*Serie di esercizi*.
1 – Nel testo sul calo delle nascite in Italia, qual è la regione con la fecondità più alta?
2 – Continua il testo sul calo delle nascite in Italia dopo la sua ultima frase.

*Testo di partenza*.
Culle vuote, popolazione in calo che l’aumento degli stranieri non riesce a compensare e decessi in aumento, soprattutto in concomitanza dei mesi più freddi e caldi dell’anno. È un quadro a tinte fosche questo tratteggiato dall’Istat negli indicatori demografici. Il dato più drammatico è quello della natalità, ai minimi storici in Italia. Per la prima volta in 160 anni, nell’ultimo anno sono stati meno di 400mila i bambini nati, con le nascite che si sono assestate a 393mila. Dal 2008, ultimo anno in cui si registrò un aumento, il calo è di circa 184mila nati, di cui circa 27mila concentrate dal 2019 in avanti. Questa diminuzione è dovuta solo in parte alla spontanea o indotta rinuncia ad avere figli da parte delle coppie. In realtà, tra le cause pesano molto tanto il calo dimensionale quanto il progressivo invecchiamento della popolazione femminile nelle età convenzionalmente considerate riproduttive, ovvero dai 15 ai 49 anni.

Prosegue quindi la tendenza alla riduzione della riproduzione, già in atto da diversi anni nel nostro Paese, con un’età media al parto stabile rispetto al 2021, pari a 32,4 anni. La diminuzione, precisa l’Istat, riguarda sia il Nord sia il Centro Italia, dove si registrano valori rispettivamente pari a 1,26 e 1,16 (nel 2021 erano pari a 1,28 e 1,19). Nel Mezzogiorno, invece, si registra un lieve aumento, con il numero medio di figli che si attesta a 1,26 (era 1,25 nell’anno precedente).

L’età media al parto è leggermente superiore nel Nord e nel Centro (32,6 e 32,9) rispetto al Mezzogiorno (32,1). Ma è il Trentino Alto Adige la regione con la fecondità più alta, con un valore pari a 1,51 figli. Le regioni a seguire, Sicilia e Campania, registrano valori molto più bassi, rispettivamente 1,35 e 1,33. Regioni con fecondità decisamente contenuta sono il Molise e la Basilicata, con un valore di 1,09 figli per donna, ma su tutte spicca la Sardegna che, con un valore pari a 0,95, è per il terzo anno consecutivo l’unica regione con una fecondità al di sotto dell’unità.

Contemporaneamente, sottolinea l’Istat, il Paese si sta svuotando. La popolazione residente al 1° gennaio 2023 è di 58,85 milioni, 179mila in meno sull’anno precedente, per una riduzione pari al 3 per mille. Prosegue, dunque, la tendenza alla diminuzione della popolazione, ma con un’intensità minore rispetto sia al 2021 (-3,5), sia soprattutto al 2020 (-6,7), anni durante i quali gli effetti della pandemia avevano accelerato un processo iniziato già nel 2014.

*Dati estratti*.
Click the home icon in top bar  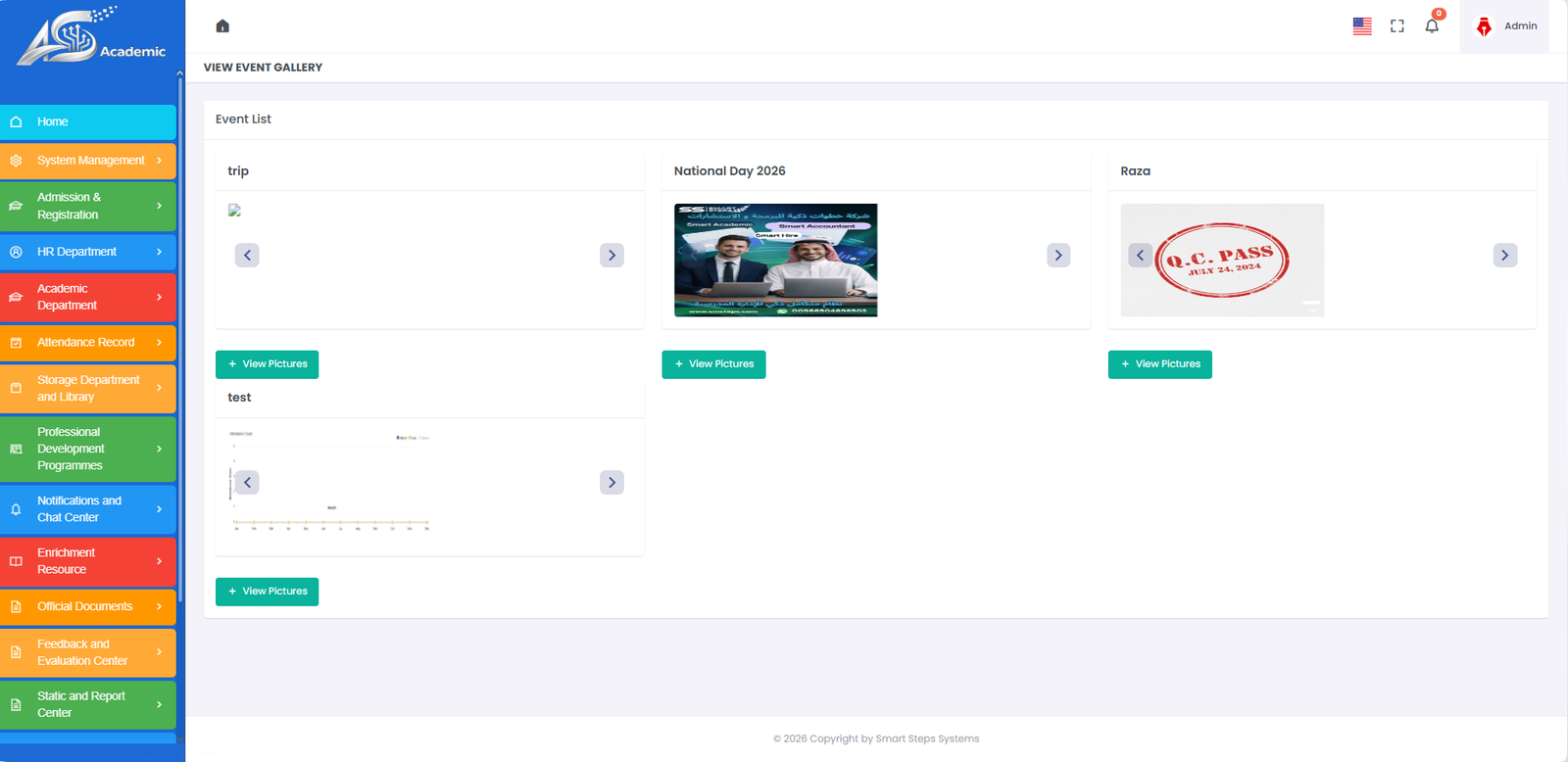coord(222,26)
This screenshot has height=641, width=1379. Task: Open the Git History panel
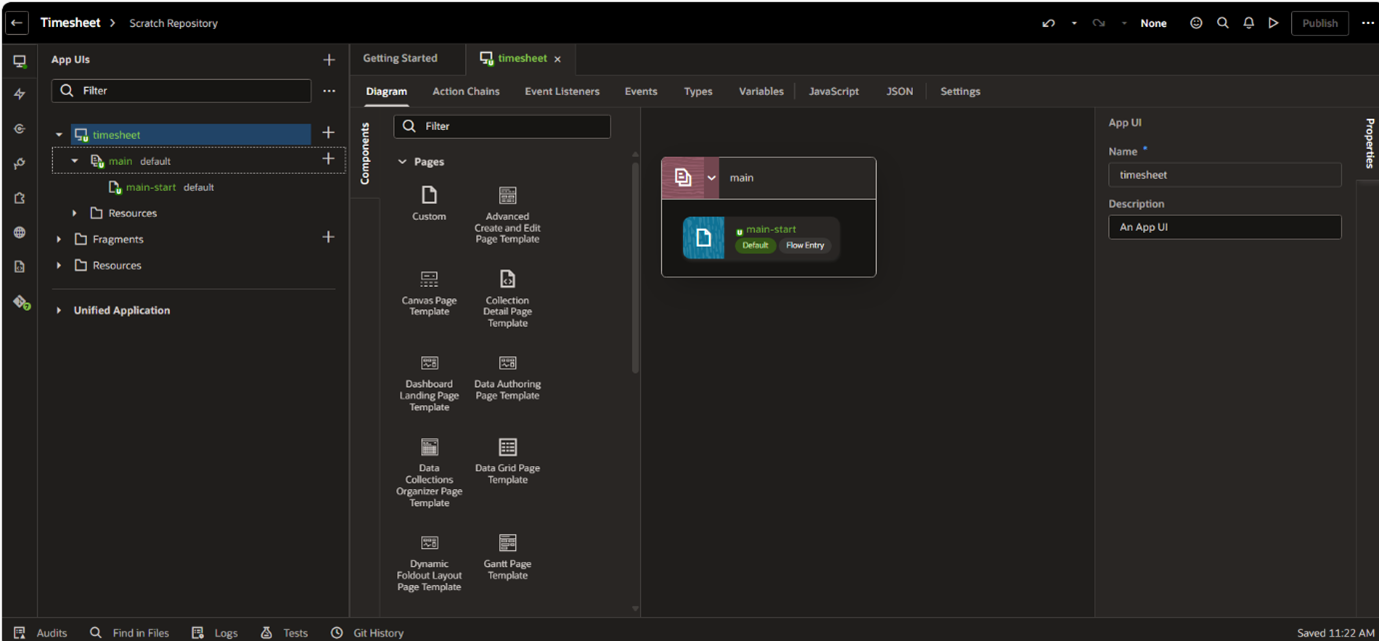(368, 632)
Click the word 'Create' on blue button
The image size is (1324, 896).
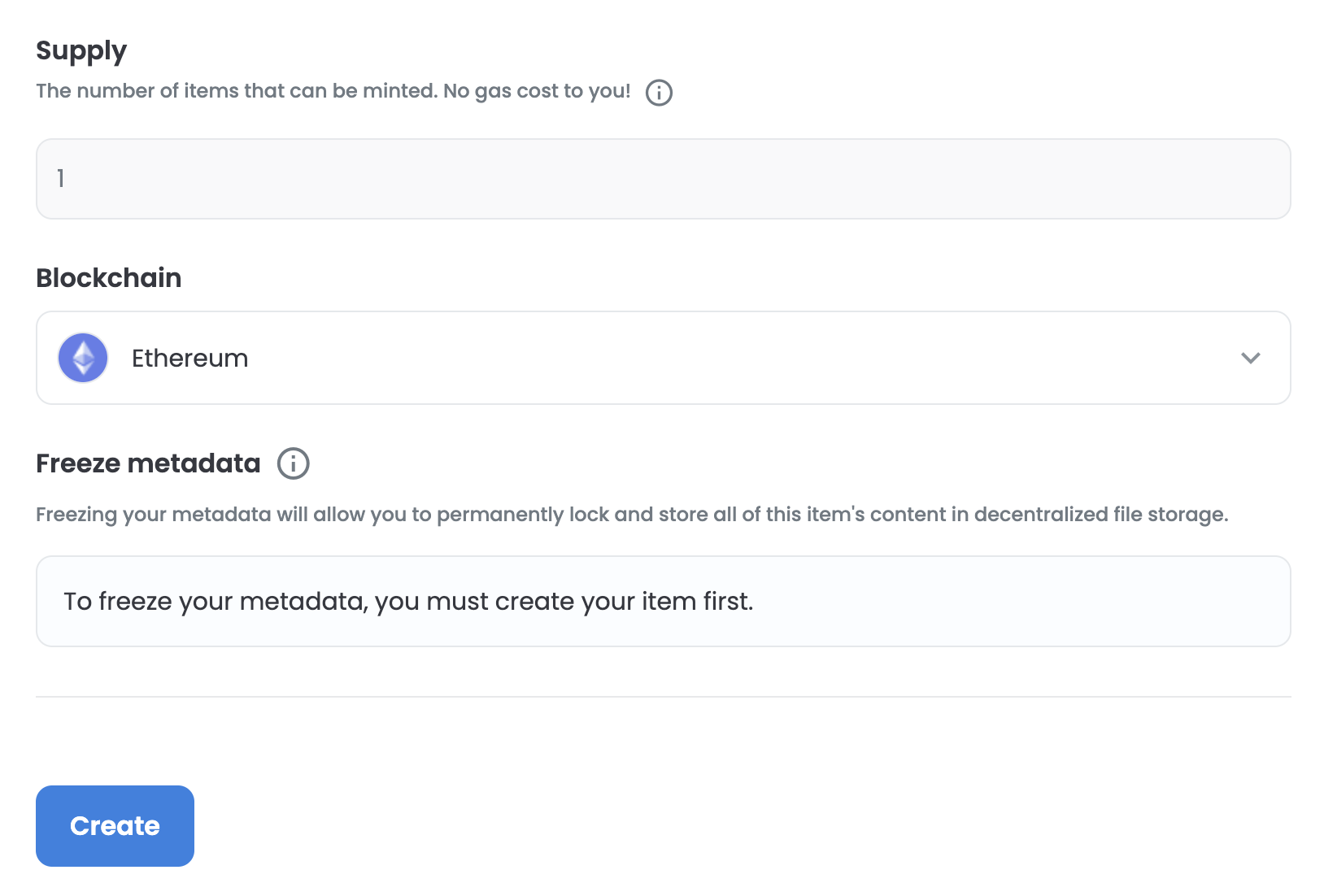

*Risultati dell'esercizio*.
1 – Il Trentino Alto Adige, con 1,51 figli per donna.

2 –
Nel calo generale della popolazione, intanto, aumentano gli stranieri: l’Istat segnala una lieve crescita della popolazione straniera, che è di 5 milioni e 50mila unità, in aumento di 20mila individui (+3,9 per mille) sull’anno precedente. Quasi il 60% degli stranieri, pari a 2 milioni 989mila unità, risiede al Nord, per un’incidenza dell’11%, la più alta del Paese. Risulta attrattivo per gli stranieri anche il Centro, dove risiede un milione 238mila individui (25% del totale) con un’incidenza del 10,6%, al di sopra della media nazionale. Il Mezzogiorno ha invece meno presenza straniera, 824mila unità (16%), per un’incidenza del 4,2%.

Al saldo negativo della popolazione residente, contribuiscono 713mila decessi, con un tasso di mortalità pari al 12,1. L’Istat osserva che rispetto all’anno precedente il numero dei morti è superiore di 12mila unità, ma inferiore di 27mila rispetto al 2020, anno di massima mortalità per via della pandemia. Il numero più alto dei decessi – rileva l’Istat – si è avuto in concomitanza dei mesi più rigidi, gennaio e dicembre, e nei mesi più caldi, luglio e agosto. In questi quattro mesi si è concentrato il 40% delle morti, pari a 265mila decessi, dovute soprattutto alle condizioni climatiche avverse che hanno penalizzato nella maggior parte dei casi la popolazione più anziana e fragile, composta principalmente da donne.